“We can’t stop talking about Neymar,” Casemiro had said in the build-up to this latest stop on Brazil’s quest to win a sixth World Cup. After his winning goal here against Switzerland, they’ll only be talking about him.
With the side’s talismanic No 10 injured and watching wave after wave of pressure go unrewarded from afar, it was left to the defensive midfielder with just five international goals to his name to do his best impression of the absent hero with 75.
The strike was a sweet one, struck hard and to Yann Sommer’s left, the Swiss keeper left with no chance as it arrowed into the corner. The relief in the stadium – and no doubt the team hotel where the laid-up Neymar was watching on – was palpable.
He will play again at this World Cup, Tite insists, but in what condition remains to be seen, the treatment on the injured ankle that reduced him to tears in the final minutes against Serbia set to continue to the end of the group stages at the very least.
Thanks to Casemiro, the team he leaves behind are in the knockout rounds with a game to spare, though, after a 1-0 win at Stadium 974 that for so long looked like would elude them.
Among his many options to replace Neymar, Tite opted for Fred. As like-for-like replacements go, a stretch perhaps, and it was instead Lucas Paqueta who took up the early onus, pushing on into the space behind Richarlison, Raphinha and Vinicius, where Neymar would usually do his work.
Without their talisman Brazil started slowly, just as they did with him in the side four days earlier, all the ball and territory failing to translate into clear-cut chances once again. Indeed, just as against the Eagles, it took more than 20 minutes before the opposition goalkeeper was tested.
Raphinha, erratic in the opener but more decisive here, cut in onto his favoured left foot and bent over a delicious cross only for Vinicius, in a perfect position in the middle, to fail to catch his volley flush, leaving Sommer to palm away with relative ease. A golden opportunity missed. Vinicius knew it too, the anguish stretched across the Real Madrid star’s face evidence of just how good an opening it was.
Casemiro continued to be a calm and classy presence in the middle, breaking up what few forays the Swiss made forward while distributing from deep the other way. Fred, his clubmate, was doing the same alongside albeit in that slightly more chaotic fashion that is all his own.
Tite had seen enough. The half-time break was the chosen moment for the boss to rejig his front four to make it a true front four, Rodrygo introduced for Paqueta as Brazil aimed to put the pedal down. It was Switzerland, though, who looked to accelerate first.
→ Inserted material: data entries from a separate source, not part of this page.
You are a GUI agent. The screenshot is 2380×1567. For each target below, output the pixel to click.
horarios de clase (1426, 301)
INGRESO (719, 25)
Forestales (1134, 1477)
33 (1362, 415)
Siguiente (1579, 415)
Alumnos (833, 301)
Ruben Vargas attempted his side’s first real shot in anger before Alisson punched the resulting corner clear. The Liverpool goalkeeper was then nearly caught in possession in the next phase as the Swiss, perhaps waking to the possibility of another positive result against the Selecao, pressed up themselves.
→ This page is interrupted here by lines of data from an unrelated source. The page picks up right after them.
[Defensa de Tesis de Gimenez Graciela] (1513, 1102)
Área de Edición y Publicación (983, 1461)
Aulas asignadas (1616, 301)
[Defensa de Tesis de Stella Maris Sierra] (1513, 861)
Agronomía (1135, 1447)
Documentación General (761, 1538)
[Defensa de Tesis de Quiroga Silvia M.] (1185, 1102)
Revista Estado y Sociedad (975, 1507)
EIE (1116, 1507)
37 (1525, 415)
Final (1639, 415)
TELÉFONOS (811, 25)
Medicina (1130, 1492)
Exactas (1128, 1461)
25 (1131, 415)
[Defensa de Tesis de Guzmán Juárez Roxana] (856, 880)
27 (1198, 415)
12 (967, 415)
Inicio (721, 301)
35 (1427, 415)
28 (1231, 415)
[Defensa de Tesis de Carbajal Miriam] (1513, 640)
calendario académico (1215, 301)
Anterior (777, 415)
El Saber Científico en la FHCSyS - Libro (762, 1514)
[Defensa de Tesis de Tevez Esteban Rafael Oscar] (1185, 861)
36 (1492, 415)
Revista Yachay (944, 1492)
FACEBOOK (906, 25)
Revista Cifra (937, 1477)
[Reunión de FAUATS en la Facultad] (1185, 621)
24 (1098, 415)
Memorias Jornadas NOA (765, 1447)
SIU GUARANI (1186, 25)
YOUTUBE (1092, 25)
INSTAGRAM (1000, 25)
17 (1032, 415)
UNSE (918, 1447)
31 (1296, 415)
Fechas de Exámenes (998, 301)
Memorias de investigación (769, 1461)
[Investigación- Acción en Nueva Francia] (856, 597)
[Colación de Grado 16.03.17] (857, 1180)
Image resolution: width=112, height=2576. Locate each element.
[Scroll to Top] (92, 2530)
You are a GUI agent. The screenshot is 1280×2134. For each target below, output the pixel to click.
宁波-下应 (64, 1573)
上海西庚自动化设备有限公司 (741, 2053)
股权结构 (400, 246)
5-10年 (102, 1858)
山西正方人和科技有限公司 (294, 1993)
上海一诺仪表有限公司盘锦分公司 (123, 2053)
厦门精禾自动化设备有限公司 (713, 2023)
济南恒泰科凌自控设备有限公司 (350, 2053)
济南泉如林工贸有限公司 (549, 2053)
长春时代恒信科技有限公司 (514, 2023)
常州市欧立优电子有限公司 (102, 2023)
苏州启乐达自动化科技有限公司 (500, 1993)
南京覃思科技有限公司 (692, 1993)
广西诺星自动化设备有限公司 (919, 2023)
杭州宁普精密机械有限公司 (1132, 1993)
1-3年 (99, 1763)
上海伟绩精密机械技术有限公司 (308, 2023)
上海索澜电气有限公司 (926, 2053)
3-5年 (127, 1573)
Vinicius, looking to atone for that earlier miss, teased a ball just out of Nico Elvedi’s despairing slide before streaking clear and finishing past Sommer with a calmness not seen in his earlier fluff, only for an offside Richarlison in the build-up see VAR chalk it off.
Bruno Guimaraes, Gabriel Jesus and Antony were all thrown into the fray, the desperation for a goal of any kind only growing, Tite surely wishing he could’ve turned to the watching Ronaldo, Cafu and Roberto Carlos too.
Sometimes, though, systems and styles and substitutions don’t matter, players do. And it was through one of Brazil’s very best that the breakthrough finally came.
Vinicius picked the ball up on the left and fed it to Rodrygo, who laid it into their former Real teammate’s path to hammer home. The bench emptied. A country back home exhaled.
Much like great rivals Argentina, this team, with so much on its shoulders to deliver what they so want in Qatar, will have to live life on an emotional high wire however far they go at this tournament, the consequences of a slip only building the closer it gets it achieving it. For now, though, time to breathe. The first step towards it is complete.